Michael Bloomberg introduced more details about his Beyond Carbon campaign on Thursday, a $500 million plan to move away from fossil fuels and accelerate the US clean energy economy. The campaign aims to slow the nation’s gas boom while continuing the Beyond Coal campaign’s focus to shut down every coal plant in the country.

Beyond Carbon was first introduced in March, as Bloomberg announced that he’d be passing up a presidential run to focus on the new campaign. Thursday marked the campaign’s official launch, and Beyond Gas now joins Beyond Coal as a key aspect of the plan, aiming to stop new gas plants from being built using similar tactics.

The Beyond Coal campaign was launched in conjunction with the Sierra Club in 2011. More than half of the country’s coal fleet is now closed, and the campaign aims to see the rest closed by 2030.

Beyond Carbon’s launch announcement includes the initiative’s key points:

  • Win state and local policy changes. Beyond Carbon will work with state and local organizations to pass climate and clean energy policies, including 100% clean energy laws, targets and timetables to phase out climate pollution, and implementation of programs to expand low-carbon transit, speed up the deployment of electric vehicles, get pollution out of buildings, and promote low-carbon manufacturing.
  • Grow the climate movement. Beyond Carbon will help to grow the climate movement through partnership at all levels including expanding support for grassroots organizations and frontline communities.
  • Double down on Beyond Coal and Beyond Gas. Beyond Carbon will accelerate progress and retire all coal-fired power plants by 2030. Simultaneously and starting now, Beyond Carbon will extend the successful strategies utilized in the Beyond Coal campaign to other fossil fuels, by working to prevent new construction of gas plants.
  • Help elect climate champions. Beyond Carbon will work to help elect state and local candidates who are climate champions. Elected representatives willing to lead on climate will drive progress from the local level.

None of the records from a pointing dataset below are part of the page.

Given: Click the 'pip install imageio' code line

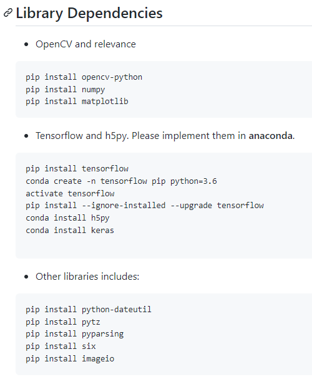Looking at the screenshot, I should point(70,359).
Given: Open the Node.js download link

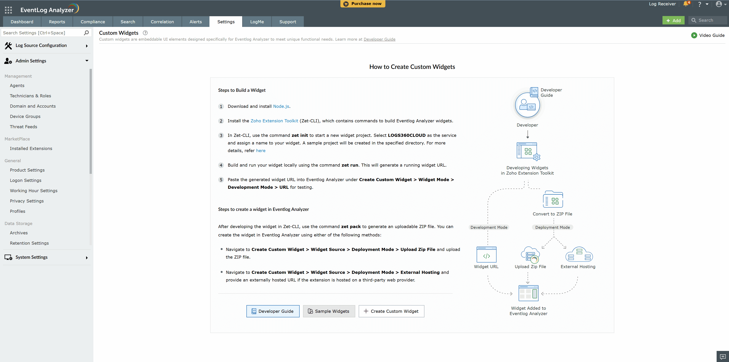Looking at the screenshot, I should pos(281,106).
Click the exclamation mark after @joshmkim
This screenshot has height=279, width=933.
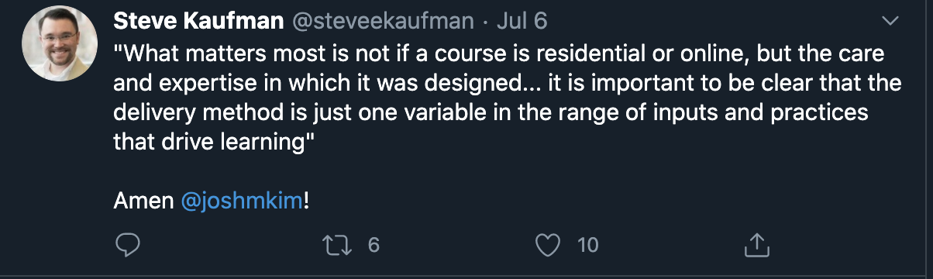click(x=306, y=202)
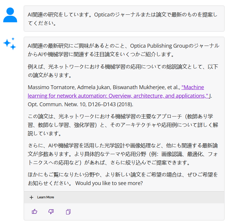243x223 pixels.
Task: Click the AI sparkle stars icon
Action: (10, 44)
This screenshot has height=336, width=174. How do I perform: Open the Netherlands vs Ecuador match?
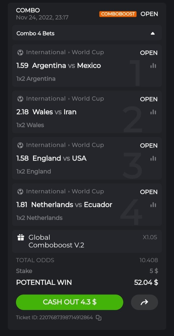click(71, 205)
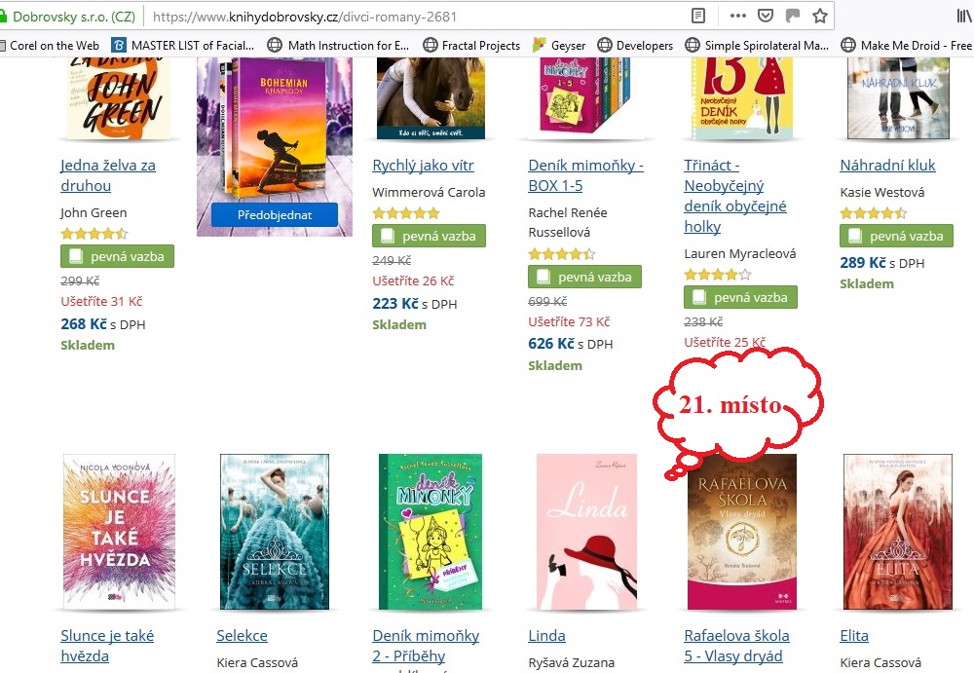974x673 pixels.
Task: Click Linda book cover thumbnail
Action: [587, 532]
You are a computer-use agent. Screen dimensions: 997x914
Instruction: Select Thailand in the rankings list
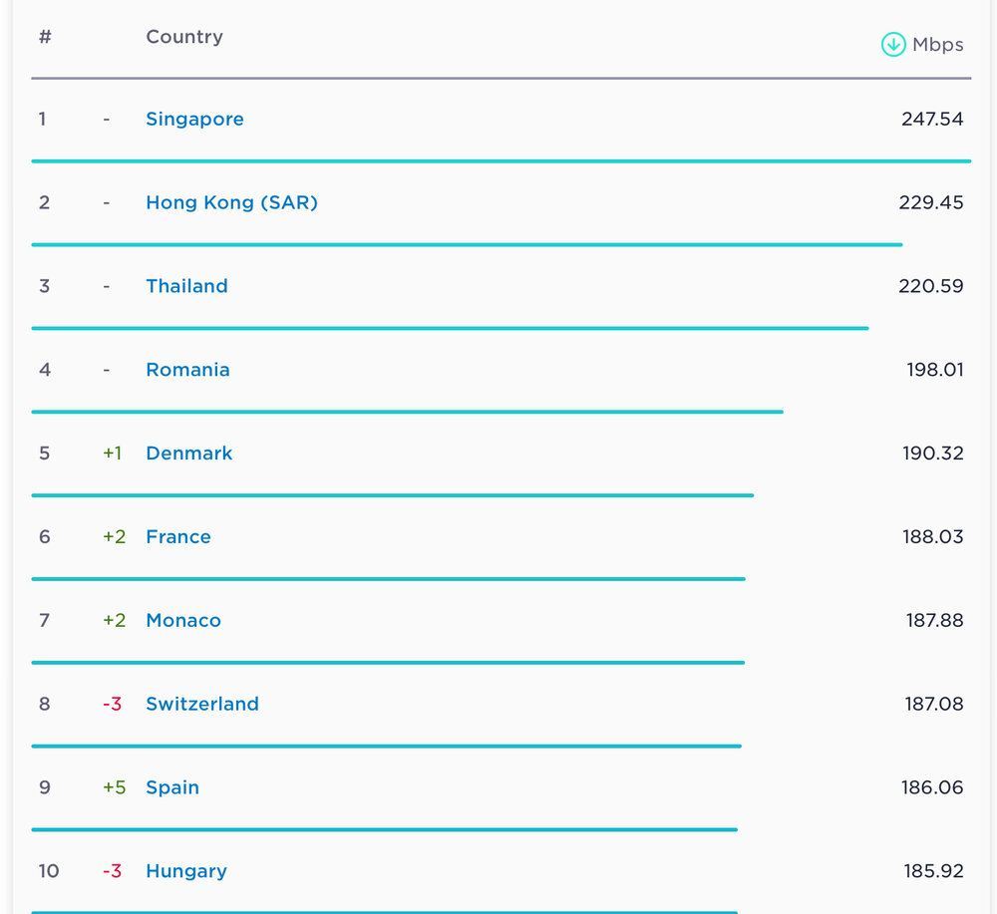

The Sierra Club issued a statement about how it’s pleased to continue its partnership with Bloomberg Philanthropies on the Beyond Carbon initiative. Sierra Club Executive Director Michael Brune said,

“The task before us is clear: we must phase out coal by 2030, stop the fracked gas rush, and move toward 100% clean energy with no delay. With the support of Bloomberg Philanthropies and partners like the environmental justice allies that are a part of this announcement, we’ll help achieve this goal and support communities and workers in the transition to clean energy. With Beyond Carbon, we have the opportunity to build a clean energy economy filled with family-sustaining union jobs. The Sierra Club is excited to continue our work toward this vital goal and eager to get started on the next steps.”

It doesn’t appear the campaign will ease into the fight, either, as a spokesman told The New York Times that “most” of the $500 million would be spent within the next three years.

Electrek’s Take

By targeting the gas boom, Beyond Carbon recognizes what’s becoming the greater threat to the country’s clean energy transition. While coal has grabbed a smaller share of US electricity generation with each passing year recently, that space has largely been filled by natural gas, even as renewables continue to climb. In the total energy mix, solar, wind, and natural gas all grew in 2018, as well.

Some like to refer to gas as a bridge fuel to a clean energy economy, but we’re past that now. Bloomberg’s campaign aims to take out that “bridge.” Renewable energy costs keep hitting new lows — one analyst believes solar will be cheaper than natural gas almost everywhere in the world by 2023 — and battery storage is on the rise. The sooner we can move away from fracking, the better, but it can’t be done on its own. A major acceleration in solar and wind deployment will be needed.

Beyond Coal has seen success by uniting activists on a grassroots level, and Beyond Carbon looks to do the same. It won’t be easy. But we like the sense of urgency shown here, and again, this is certainly a better use of Bloomberg’s time and money than a presidential campaign.